RECORDS FOR THIS EXERCISE:
Start of Block
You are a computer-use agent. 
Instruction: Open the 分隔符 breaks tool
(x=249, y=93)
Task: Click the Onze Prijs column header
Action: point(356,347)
End of Block
YOUR OBJECTIVE: Give an exact transcription of the data shown above.

OUTPUT:
You are a computer-use agent. 
Instruction: Open the 分隔符 breaks tool
(x=249, y=93)
Task: Click the Onze Prijs column header
Action: point(356,347)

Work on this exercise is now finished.